(Publicado en ABC, 1 de agosto de 2008)
Yo ya he visto el futuro Estado palestino. Está en Gaza y se llama Hamastán. Tiene una autoridad, más que un gobierno, impuesta sobre la violencia y la exclusión. Hamás dio un golpe de estado y se hizo con el poder hace ahora un año y, desde entonces, se ha volcado en dos cosas: aterrorizar a Israel y eliminar cualquier vestigio de sus principales oponentes palestinos, los leales a Fatah.
Hamastán es un Estado sostenido financieramente por la República Islámica de Irán, quien ha encontrado en Hamás un instrumento ideal con el que extender su influencia al sur de Israel. De ahí que sus armas y cohetes fluyan generosamente hacia la Franja de Gaza, las más de las veces desde suelo egipcio a través de un laberinto de túneles que sirven para escapar a la vigilancia de uno y otro lado de la frontera.

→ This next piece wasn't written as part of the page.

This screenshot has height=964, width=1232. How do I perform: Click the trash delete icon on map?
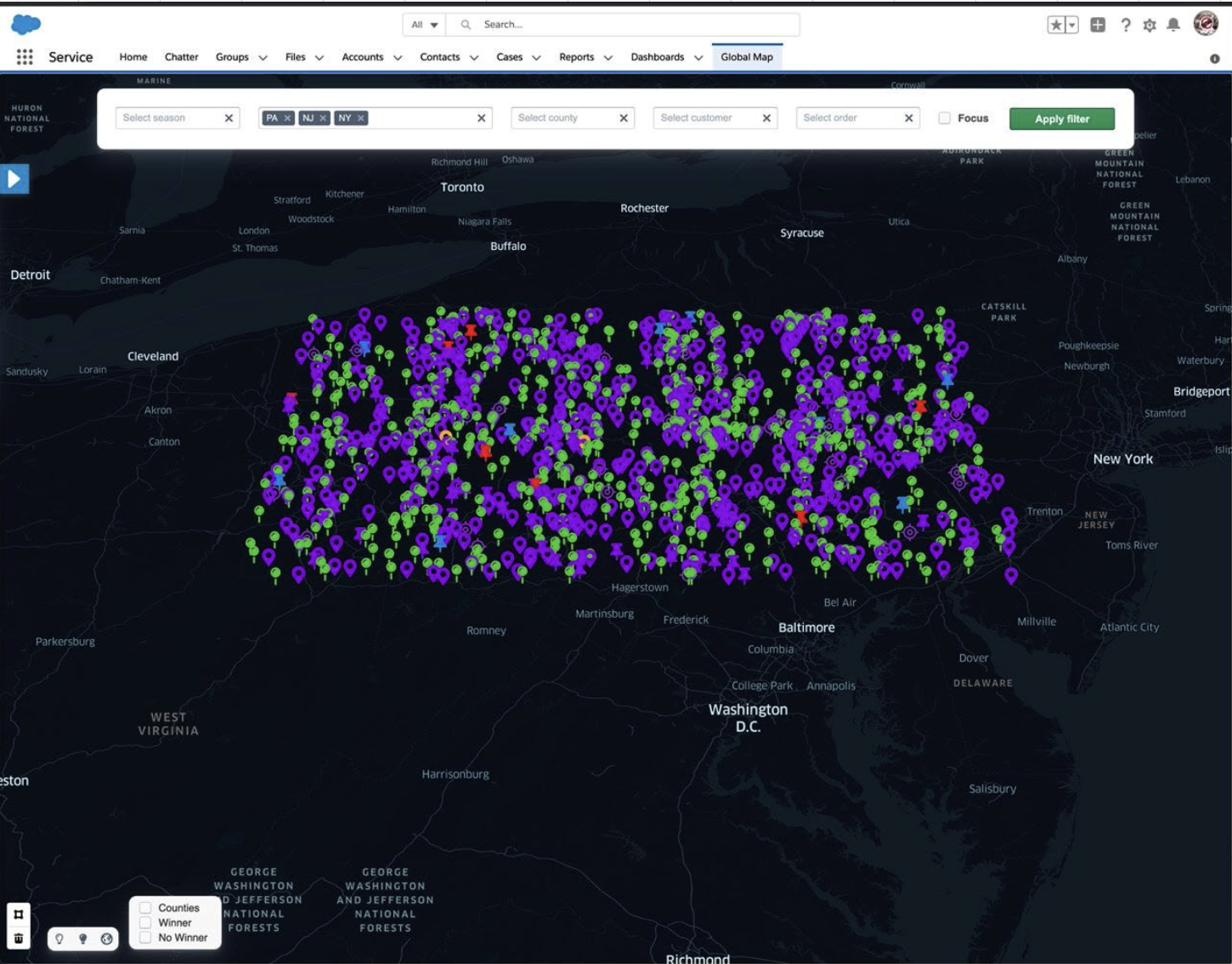point(19,938)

A los líderes de Hamás les gusta mandar. Y precisamente por seguir en el Gobierno y evitar una ofensiva armada israelí que acabaría deponiéndoles, han aceptado ahora un alto el fuego con Israel, después de haber estado lanzando cohetes contra sus poblaciones día sí y otro también desde que Sharon retirara sus tropas y se llevara con ellas a los colonos en septiembre de 2005.
La comunidad internacional piensa que el futuro de Hamastán está en manos de Israel, pero como tantas veces se equivoca. El presente lo determina en buena medida Teherán, y el futuro quien lo condiciona es Egipto. Fueron Egipto e Israel quienes decidieron dónde fijar la frontera entre Gaza y el Sinaí, a veces a golpe de bulldozer. Y es en suelo egipcio el único sitio donde Gaza puede expandirse un poco, uniendo familias artificialmente separadas, como en Rafá, y ofreciendo un espacio necesario para salir de la miseria económica en la que están sumidos.
El futuro de Gaza no está en el norte, sino en el sur. Si echan un vistazo a la zona con Google Maps, se darán cuenta de lo que digo. Mientras tanto, tratemos a Hamastán como el Estado que es y hagámoslo responsable de sus actos y de los de sus ciudadanos.